Work to be completed.
What follows is a listing; give it again exactly, in its entirety.
Start of Block
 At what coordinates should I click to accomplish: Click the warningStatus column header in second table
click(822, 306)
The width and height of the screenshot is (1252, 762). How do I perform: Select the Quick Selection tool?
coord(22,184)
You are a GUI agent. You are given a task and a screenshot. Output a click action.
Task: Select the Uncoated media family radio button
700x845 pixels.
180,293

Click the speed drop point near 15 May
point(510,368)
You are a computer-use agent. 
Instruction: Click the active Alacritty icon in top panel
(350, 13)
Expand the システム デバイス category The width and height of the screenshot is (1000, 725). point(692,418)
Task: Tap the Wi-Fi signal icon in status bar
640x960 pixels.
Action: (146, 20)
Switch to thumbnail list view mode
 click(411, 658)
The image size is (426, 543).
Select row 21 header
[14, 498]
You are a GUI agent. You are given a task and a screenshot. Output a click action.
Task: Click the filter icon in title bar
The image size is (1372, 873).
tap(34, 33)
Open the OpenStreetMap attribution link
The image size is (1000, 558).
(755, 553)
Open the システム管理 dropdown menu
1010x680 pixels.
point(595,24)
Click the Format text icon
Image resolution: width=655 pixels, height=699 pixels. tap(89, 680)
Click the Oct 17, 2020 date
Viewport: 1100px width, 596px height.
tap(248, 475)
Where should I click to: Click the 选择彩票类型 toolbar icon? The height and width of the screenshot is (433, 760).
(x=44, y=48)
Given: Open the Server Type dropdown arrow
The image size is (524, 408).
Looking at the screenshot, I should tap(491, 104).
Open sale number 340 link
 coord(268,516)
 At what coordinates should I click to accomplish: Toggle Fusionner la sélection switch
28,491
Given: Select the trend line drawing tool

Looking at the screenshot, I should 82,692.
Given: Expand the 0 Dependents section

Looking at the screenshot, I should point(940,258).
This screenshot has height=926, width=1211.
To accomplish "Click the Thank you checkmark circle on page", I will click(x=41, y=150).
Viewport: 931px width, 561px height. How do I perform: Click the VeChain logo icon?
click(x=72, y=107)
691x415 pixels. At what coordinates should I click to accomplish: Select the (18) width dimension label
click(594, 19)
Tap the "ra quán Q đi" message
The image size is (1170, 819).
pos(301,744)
End of Block
Response to the task.
 At what coordinates should I click to accomplish: Click the warningStatus column header in second table
click(822, 306)
The width and height of the screenshot is (1252, 762). How do I perform: Select the Quick Selection tool?
coord(22,184)
You are a GUI agent. You are given a task and a screenshot. Output a click action.
Task: Select the Uncoated media family radio button
700x845 pixels.
180,293

Click the speed drop point near 15 May
point(510,368)
You are a computer-use agent. 
Instruction: Click the active Alacritty icon in top panel
(350, 13)
Expand the システム デバイス category The width and height of the screenshot is (1000, 725). point(692,418)
Task: Tap the Wi-Fi signal icon in status bar
640x960 pixels.
Action: (146, 20)
Switch to thumbnail list view mode
 click(411, 658)
The image size is (426, 543).
Select row 21 header
[14, 498]
You are a GUI agent. You are given a task and a screenshot. Output a click action.
Task: Click the filter icon in title bar
The image size is (1372, 873).
tap(34, 33)
Open the OpenStreetMap attribution link
The image size is (1000, 558).
(755, 553)
Open the システム管理 dropdown menu
1010x680 pixels.
point(595,24)
Click the Format text icon
Image resolution: width=655 pixels, height=699 pixels. tap(89, 680)
Click the Oct 17, 2020 date
Viewport: 1100px width, 596px height.
tap(248, 475)
Where should I click to: Click the 选择彩票类型 toolbar icon? The height and width of the screenshot is (433, 760).
(x=44, y=48)
Given: Open the Server Type dropdown arrow
The image size is (524, 408).
Looking at the screenshot, I should tap(491, 104).
Open sale number 340 link
 coord(268,516)
 At what coordinates should I click to accomplish: Toggle Fusionner la sélection switch
28,491
Given: Select the trend line drawing tool

Looking at the screenshot, I should 82,692.
Given: Expand the 0 Dependents section

Looking at the screenshot, I should point(940,258).
This screenshot has height=926, width=1211.
To accomplish "Click the Thank you checkmark circle on page", I will click(x=41, y=150).
Viewport: 931px width, 561px height. How do I perform: Click the VeChain logo icon?
click(x=72, y=107)
691x415 pixels. At what coordinates should I click to accomplish: Select the (18) width dimension label
click(594, 19)
Tap the "ra quán Q đi" message
The image size is (1170, 819).
pos(301,744)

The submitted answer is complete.